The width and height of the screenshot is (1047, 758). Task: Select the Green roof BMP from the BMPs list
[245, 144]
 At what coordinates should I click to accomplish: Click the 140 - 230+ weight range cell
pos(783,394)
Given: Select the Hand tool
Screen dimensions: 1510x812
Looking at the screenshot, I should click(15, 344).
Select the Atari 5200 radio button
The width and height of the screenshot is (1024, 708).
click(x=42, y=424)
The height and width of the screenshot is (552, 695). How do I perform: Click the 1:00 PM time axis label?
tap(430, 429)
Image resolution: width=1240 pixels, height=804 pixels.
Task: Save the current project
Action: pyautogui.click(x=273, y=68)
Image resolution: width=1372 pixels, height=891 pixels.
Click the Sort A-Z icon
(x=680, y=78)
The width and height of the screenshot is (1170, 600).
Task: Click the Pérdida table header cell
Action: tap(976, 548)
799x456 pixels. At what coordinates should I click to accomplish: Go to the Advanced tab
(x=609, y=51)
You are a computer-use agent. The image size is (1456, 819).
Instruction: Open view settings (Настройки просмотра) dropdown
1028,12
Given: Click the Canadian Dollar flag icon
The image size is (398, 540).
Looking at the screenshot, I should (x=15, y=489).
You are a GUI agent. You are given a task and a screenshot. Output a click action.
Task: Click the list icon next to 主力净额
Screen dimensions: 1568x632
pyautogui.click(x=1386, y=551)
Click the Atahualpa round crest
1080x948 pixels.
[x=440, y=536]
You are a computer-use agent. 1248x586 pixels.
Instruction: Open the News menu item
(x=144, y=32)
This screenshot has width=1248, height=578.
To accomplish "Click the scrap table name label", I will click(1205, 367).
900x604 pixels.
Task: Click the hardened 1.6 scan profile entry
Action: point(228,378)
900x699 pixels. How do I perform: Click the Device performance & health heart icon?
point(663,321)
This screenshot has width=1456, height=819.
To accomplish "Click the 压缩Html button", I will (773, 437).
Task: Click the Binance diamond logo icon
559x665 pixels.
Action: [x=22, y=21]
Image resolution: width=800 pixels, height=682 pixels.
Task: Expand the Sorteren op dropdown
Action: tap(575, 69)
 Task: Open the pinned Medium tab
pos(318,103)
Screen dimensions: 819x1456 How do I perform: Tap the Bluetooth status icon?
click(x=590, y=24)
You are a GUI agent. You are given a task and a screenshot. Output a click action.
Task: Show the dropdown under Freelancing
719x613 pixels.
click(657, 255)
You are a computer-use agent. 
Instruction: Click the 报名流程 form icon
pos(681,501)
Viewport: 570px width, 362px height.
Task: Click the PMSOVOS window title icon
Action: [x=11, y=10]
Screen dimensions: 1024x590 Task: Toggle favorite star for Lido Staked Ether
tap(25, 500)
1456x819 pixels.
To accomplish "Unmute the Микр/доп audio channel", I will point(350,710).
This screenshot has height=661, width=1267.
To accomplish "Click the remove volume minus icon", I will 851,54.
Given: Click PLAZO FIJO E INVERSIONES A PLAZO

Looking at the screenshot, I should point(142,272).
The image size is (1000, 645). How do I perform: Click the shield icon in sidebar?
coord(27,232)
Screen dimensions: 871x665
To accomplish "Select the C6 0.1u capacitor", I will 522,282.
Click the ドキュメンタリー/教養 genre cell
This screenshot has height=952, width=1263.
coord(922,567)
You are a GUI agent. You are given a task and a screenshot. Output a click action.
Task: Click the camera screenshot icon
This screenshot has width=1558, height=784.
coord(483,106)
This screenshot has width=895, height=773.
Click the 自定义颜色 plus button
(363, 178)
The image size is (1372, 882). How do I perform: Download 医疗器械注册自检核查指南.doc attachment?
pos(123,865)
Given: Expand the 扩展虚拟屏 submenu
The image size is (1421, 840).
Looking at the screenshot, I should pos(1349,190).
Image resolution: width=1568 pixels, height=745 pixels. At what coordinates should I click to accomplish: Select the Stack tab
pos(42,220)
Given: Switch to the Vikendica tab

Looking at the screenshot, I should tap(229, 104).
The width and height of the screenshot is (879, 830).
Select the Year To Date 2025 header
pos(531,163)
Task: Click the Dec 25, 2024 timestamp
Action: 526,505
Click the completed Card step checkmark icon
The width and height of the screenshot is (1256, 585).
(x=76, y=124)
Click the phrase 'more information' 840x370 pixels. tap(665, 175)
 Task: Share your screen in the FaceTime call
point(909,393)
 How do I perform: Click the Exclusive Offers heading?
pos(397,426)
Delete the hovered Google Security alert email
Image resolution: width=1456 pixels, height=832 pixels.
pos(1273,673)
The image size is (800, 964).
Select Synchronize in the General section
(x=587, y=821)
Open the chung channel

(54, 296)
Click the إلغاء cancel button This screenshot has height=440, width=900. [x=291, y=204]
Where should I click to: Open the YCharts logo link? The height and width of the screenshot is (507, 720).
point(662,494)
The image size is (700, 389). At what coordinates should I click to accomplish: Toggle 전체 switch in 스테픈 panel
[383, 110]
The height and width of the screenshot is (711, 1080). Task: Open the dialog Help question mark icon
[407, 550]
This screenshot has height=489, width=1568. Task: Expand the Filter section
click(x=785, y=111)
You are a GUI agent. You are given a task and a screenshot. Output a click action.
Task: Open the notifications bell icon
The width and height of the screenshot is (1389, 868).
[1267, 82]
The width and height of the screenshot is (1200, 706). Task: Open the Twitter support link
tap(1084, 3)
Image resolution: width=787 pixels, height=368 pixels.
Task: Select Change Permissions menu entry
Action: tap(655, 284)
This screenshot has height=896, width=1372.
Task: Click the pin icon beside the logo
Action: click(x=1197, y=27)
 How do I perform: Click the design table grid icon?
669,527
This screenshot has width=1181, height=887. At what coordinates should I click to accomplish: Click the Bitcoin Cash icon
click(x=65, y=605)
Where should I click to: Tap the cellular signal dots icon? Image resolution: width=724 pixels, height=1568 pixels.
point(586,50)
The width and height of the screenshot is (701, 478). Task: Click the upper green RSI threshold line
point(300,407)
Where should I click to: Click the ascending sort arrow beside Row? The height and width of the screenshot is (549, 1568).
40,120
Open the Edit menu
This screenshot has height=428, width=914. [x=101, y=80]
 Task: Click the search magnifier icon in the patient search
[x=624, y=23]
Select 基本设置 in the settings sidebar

━━━

Written problem: Could you rewrite the entries above, replacing every "Screen dimensions" with "Screen size" and leaving everything else unchanged?

Solution to this exercise:
The width and height of the screenshot is (1047, 758). Task: Select the Green roof BMP from the BMPs list
[245, 144]
 At what coordinates should I click to accomplish: Click the 140 - 230+ weight range cell
pos(783,394)
Given: Select the Hand tool
Screen size: 1510x812
Looking at the screenshot, I should click(15, 344).
Select the Atari 5200 radio button
The width and height of the screenshot is (1024, 708).
click(x=42, y=424)
The height and width of the screenshot is (552, 695). How do I perform: Click the 1:00 PM time axis label?
tap(430, 429)
Image resolution: width=1240 pixels, height=804 pixels.
Task: Save the current project
Action: pyautogui.click(x=273, y=68)
Image resolution: width=1372 pixels, height=891 pixels.
Click the Sort A-Z icon
(x=680, y=78)
The width and height of the screenshot is (1170, 600).
Task: Click the Pérdida table header cell
Action: tap(976, 548)
799x456 pixels. At what coordinates should I click to accomplish: Go to the Advanced tab
(x=609, y=51)
You are a computer-use agent. The image size is (1456, 819).
Instruction: Open view settings (Настройки просмотра) dropdown
1028,12
Given: Click the Canadian Dollar flag icon
The image size is (398, 540).
Looking at the screenshot, I should (x=15, y=489).
You are a GUI agent. You are given a task and a screenshot. Output a click action.
Task: Click the list icon next to 主力净额
Screen size: 1568x632
pyautogui.click(x=1386, y=551)
Click the Atahualpa round crest
1080x948 pixels.
[x=440, y=536]
You are a computer-use agent. 1248x586 pixels.
Instruction: Open the News menu item
(x=144, y=32)
This screenshot has width=1248, height=578.
To accomplish "Click the scrap table name label", I will click(1205, 367).
900x604 pixels.
Task: Click the hardened 1.6 scan profile entry
Action: point(228,378)
900x699 pixels. How do I perform: Click the Device performance & health heart icon?
point(663,321)
This screenshot has width=1456, height=819.
To accomplish "Click the 压缩Html button", I will (773, 437).
Task: Click the Binance diamond logo icon
559x665 pixels.
Action: [x=22, y=21]
Image resolution: width=800 pixels, height=682 pixels.
Task: Expand the Sorteren op dropdown
Action: tap(575, 69)
 Task: Open the pinned Medium tab
pos(318,103)
Screen size: 819x1456 How do I perform: Tap the Bluetooth status icon?
click(x=590, y=24)
You are a GUI agent. You are given a task and a screenshot. Output a click action.
Task: Show the dropdown under Freelancing
719x613 pixels.
click(657, 255)
You are a computer-use agent. 
Instruction: Click the 报名流程 form icon
pos(681,501)
Viewport: 570px width, 362px height.
Task: Click the PMSOVOS window title icon
Action: [x=11, y=10]
Screen size: 1024x590 Task: Toggle favorite star for Lido Staked Ether
tap(25, 500)
1456x819 pixels.
To accomplish "Unmute the Микр/доп audio channel", I will point(350,710).
This screenshot has height=661, width=1267.
To accomplish "Click the remove volume minus icon", I will 851,54.
Given: Click PLAZO FIJO E INVERSIONES A PLAZO

Looking at the screenshot, I should point(142,272).
The image size is (1000, 645). How do I perform: Click the shield icon in sidebar?
coord(27,232)
Screen size: 871x665
To accomplish "Select the C6 0.1u capacitor", I will 522,282.
Click the ドキュメンタリー/教養 genre cell
This screenshot has height=952, width=1263.
coord(922,567)
You are a GUI agent. You are given a task and a screenshot. Output a click action.
Task: Click the camera screenshot icon
This screenshot has width=1558, height=784.
coord(483,106)
This screenshot has width=895, height=773.
Click the 自定义颜色 plus button
(363, 178)
The image size is (1372, 882). How do I perform: Download 医疗器械注册自检核查指南.doc attachment?
pos(123,865)
Given: Expand the 扩展虚拟屏 submenu
The image size is (1421, 840).
Looking at the screenshot, I should pos(1349,190).
Image resolution: width=1568 pixels, height=745 pixels. At what coordinates should I click to accomplish: Select the Stack tab
pos(42,220)
Given: Switch to the Vikendica tab

Looking at the screenshot, I should tap(229, 104).
The width and height of the screenshot is (879, 830).
Select the Year To Date 2025 header
pos(531,163)
Task: Click the Dec 25, 2024 timestamp
Action: 526,505
Click the completed Card step checkmark icon
The width and height of the screenshot is (1256, 585).
(x=76, y=124)
Click the phrase 'more information' 840x370 pixels. tap(665, 175)
 Task: Share your screen in the FaceTime call
point(909,393)
 How do I perform: Click the Exclusive Offers heading?
pos(397,426)
Delete the hovered Google Security alert email
Image resolution: width=1456 pixels, height=832 pixels.
pos(1273,673)
The image size is (800, 964).
Select Synchronize in the General section
(x=587, y=821)
Open the chung channel

(54, 296)
Click the إلغاء cancel button This screenshot has height=440, width=900. [x=291, y=204]
Where should I click to: Open the YCharts logo link? The height and width of the screenshot is (507, 720).
point(662,494)
The image size is (700, 389). At what coordinates should I click to accomplish: Toggle 전체 switch in 스테픈 panel
[383, 110]
The height and width of the screenshot is (711, 1080). Task: Open the dialog Help question mark icon
[407, 550]
This screenshot has height=489, width=1568. Task: Expand the Filter section
click(x=785, y=111)
You are a GUI agent. You are given a task and a screenshot. Output a click action.
Task: Open the notifications bell icon
The width and height of the screenshot is (1389, 868).
[1267, 82]
The width and height of the screenshot is (1200, 706). Task: Open the Twitter support link
tap(1084, 3)
Image resolution: width=787 pixels, height=368 pixels.
Task: Select Change Permissions menu entry
Action: tap(655, 284)
This screenshot has height=896, width=1372.
Task: Click the pin icon beside the logo
Action: click(x=1197, y=27)
 How do I perform: Click the design table grid icon?
669,527
This screenshot has width=1181, height=887. At what coordinates should I click to accomplish: Click the Bitcoin Cash icon
click(x=65, y=605)
Where should I click to: Tap the cellular signal dots icon? Image resolution: width=724 pixels, height=1568 pixels.
point(586,50)
The width and height of the screenshot is (701, 478). Task: Click the upper green RSI threshold line
point(300,407)
Where should I click to: Click the ascending sort arrow beside Row? The height and width of the screenshot is (549, 1568).
40,120
Open the Edit menu
This screenshot has height=428, width=914. [x=101, y=80]
 Task: Click the search magnifier icon in the patient search
[x=624, y=23]
Select 基本设置 in the settings sidebar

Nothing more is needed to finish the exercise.